Явилось в полночь море - Эриксон Стив. Страница 16
Кроме партийной политики, другим первостепенным предметом разговоров с Дженной был ее отец, которого она ненавидела и о котором я слышал постоянно чуть ли не с первого момента, как познакомился с ней. И в нью-йоркских кафе, и в мадридских она сидела, уставившись в фотографию отца, которую всегда носила с собой, и брызгала слюной.

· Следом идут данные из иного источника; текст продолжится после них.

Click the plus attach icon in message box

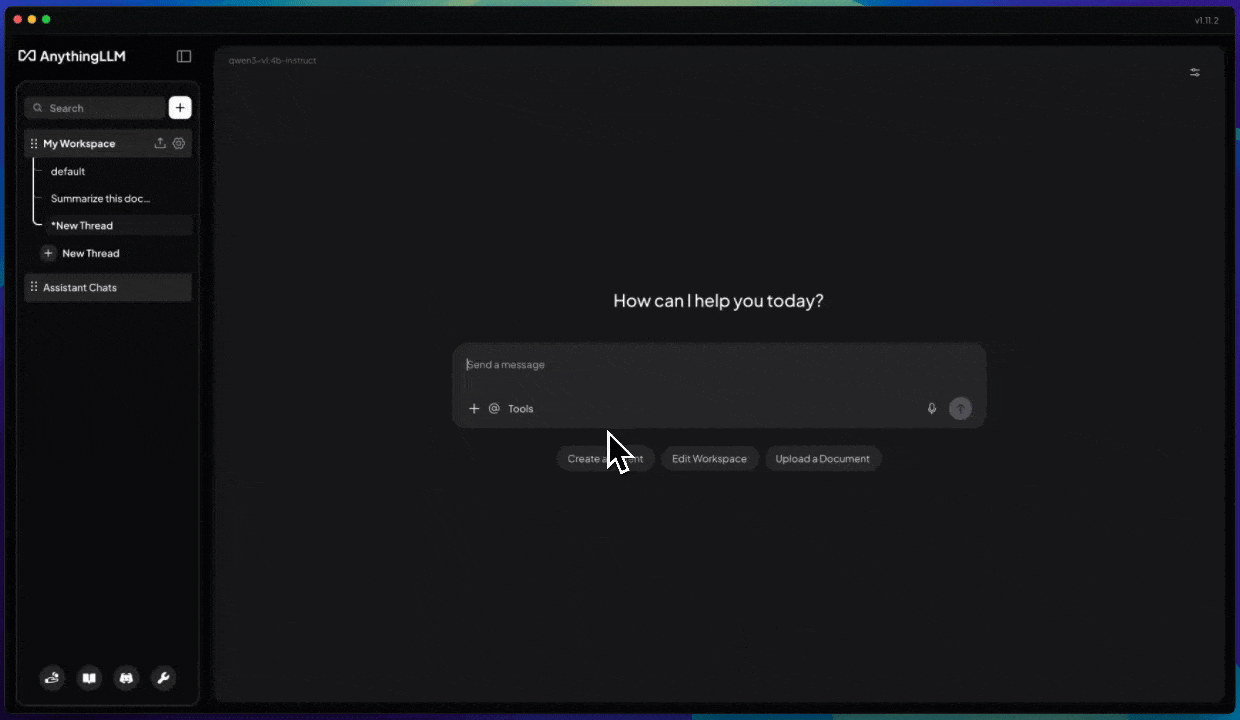tap(474, 409)
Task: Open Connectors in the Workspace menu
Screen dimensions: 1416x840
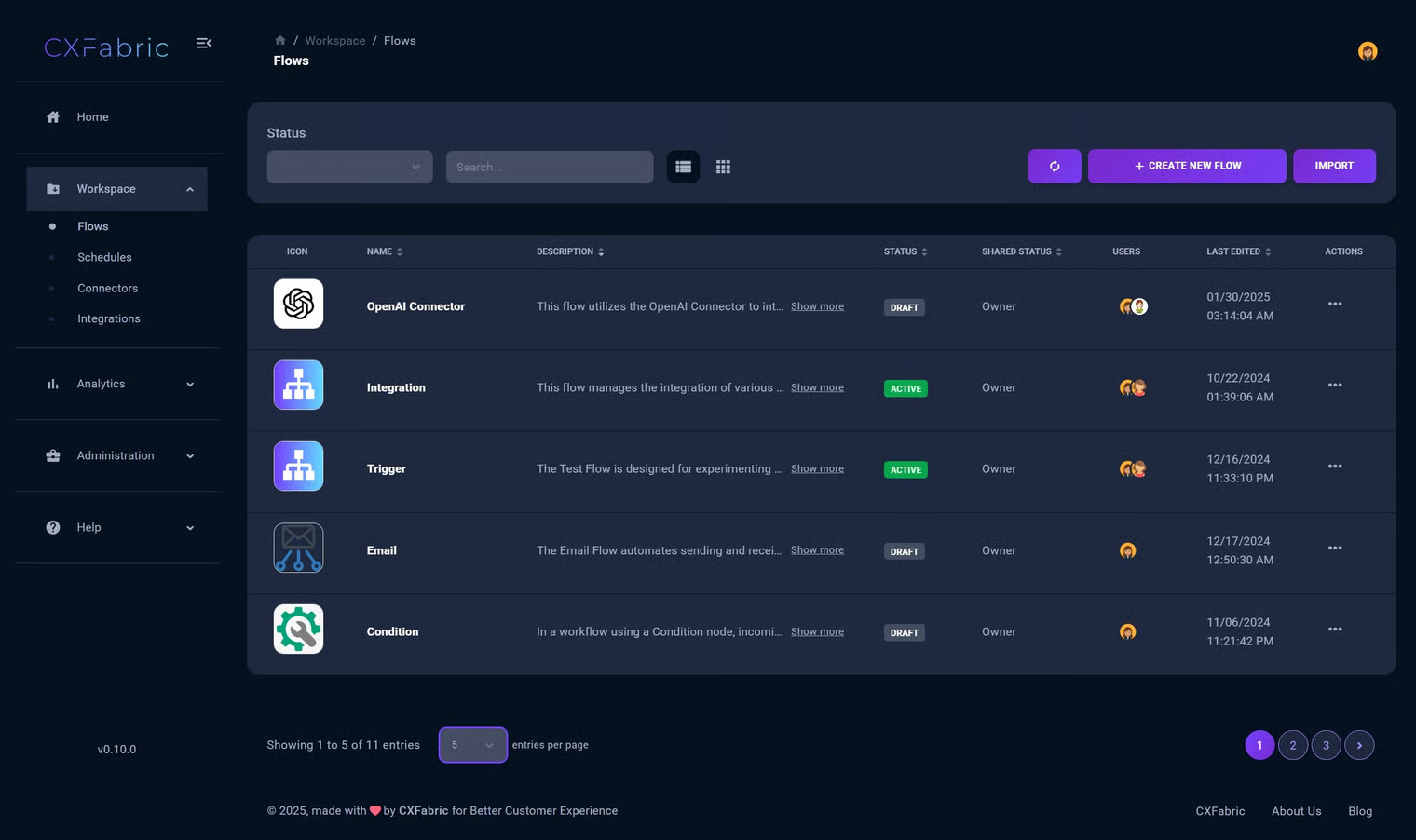Action: pos(107,289)
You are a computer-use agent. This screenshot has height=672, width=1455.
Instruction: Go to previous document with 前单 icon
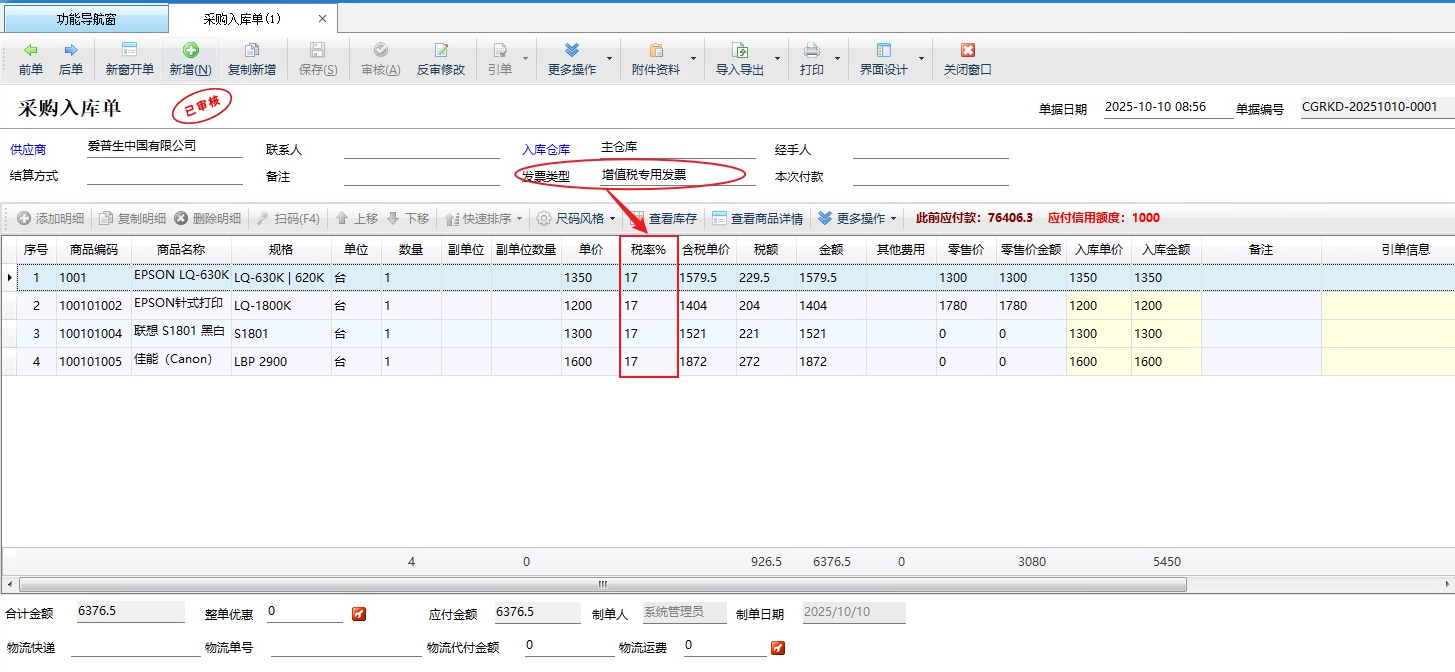[31, 59]
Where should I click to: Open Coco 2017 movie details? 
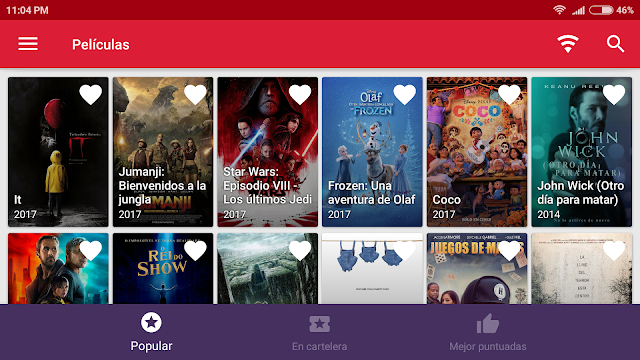[477, 152]
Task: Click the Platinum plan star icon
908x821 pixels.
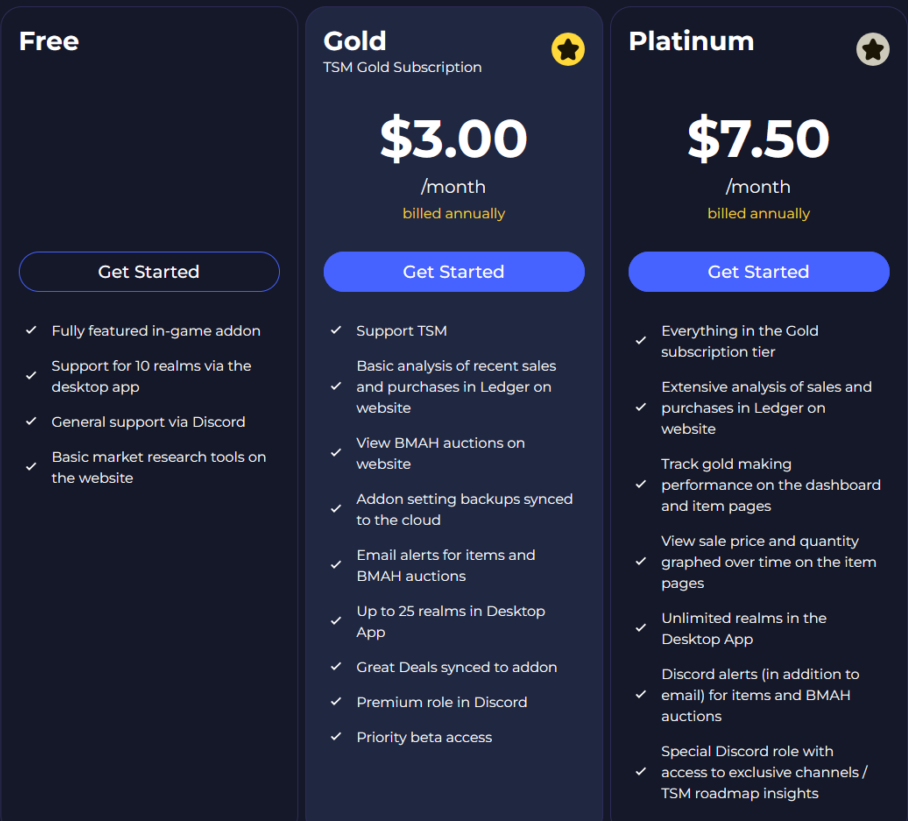Action: pos(872,49)
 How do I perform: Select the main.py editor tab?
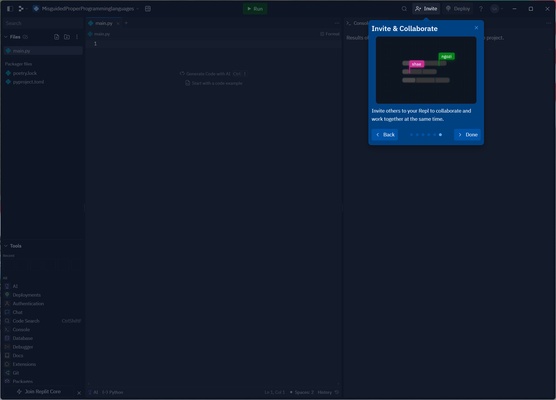(104, 23)
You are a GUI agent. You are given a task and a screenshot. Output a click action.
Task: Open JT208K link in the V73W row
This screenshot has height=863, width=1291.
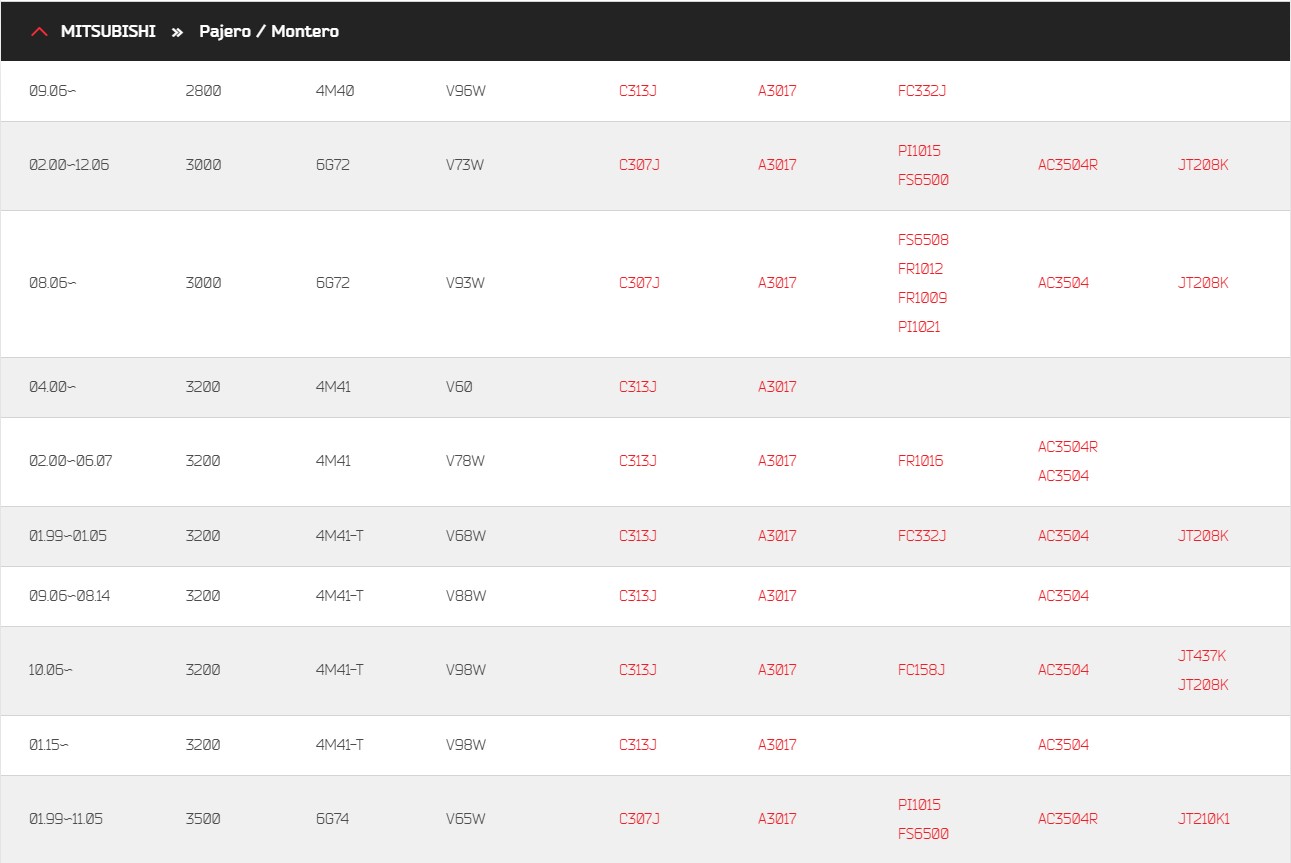click(1203, 165)
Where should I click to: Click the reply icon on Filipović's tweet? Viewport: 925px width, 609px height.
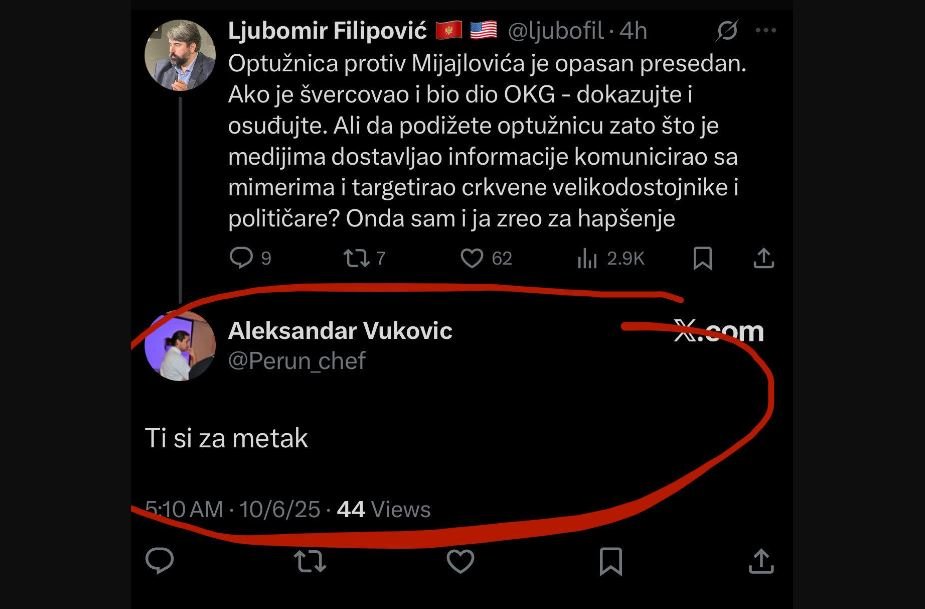241,258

– Мы ни капли не похожи, – говорила она.
Конечно же, они были похожи, как две капли воды. Еще она носила в бумажнике мятую фотографию матери, с которой поддерживала хорошие отношения и не имела ни малейшего сходства. Кроме того, у нее был брат, или сводный брат, хотя с какой стороны, мне так и не стало ясно, и я не уверен, что Дженна сама знала, кто чей отец, кто чья мать, и эта путаница ее ужасала. То, что Дженна состояла в Партии, держалось в секрете, который члены ее семьи хранили друг от друга, взаимно изображая незнание, за исключением отца, от которого это действительно скрывали. Мысль о том, что отец узнает правду, казалась Дженне совершенно невыносимой, убийственной.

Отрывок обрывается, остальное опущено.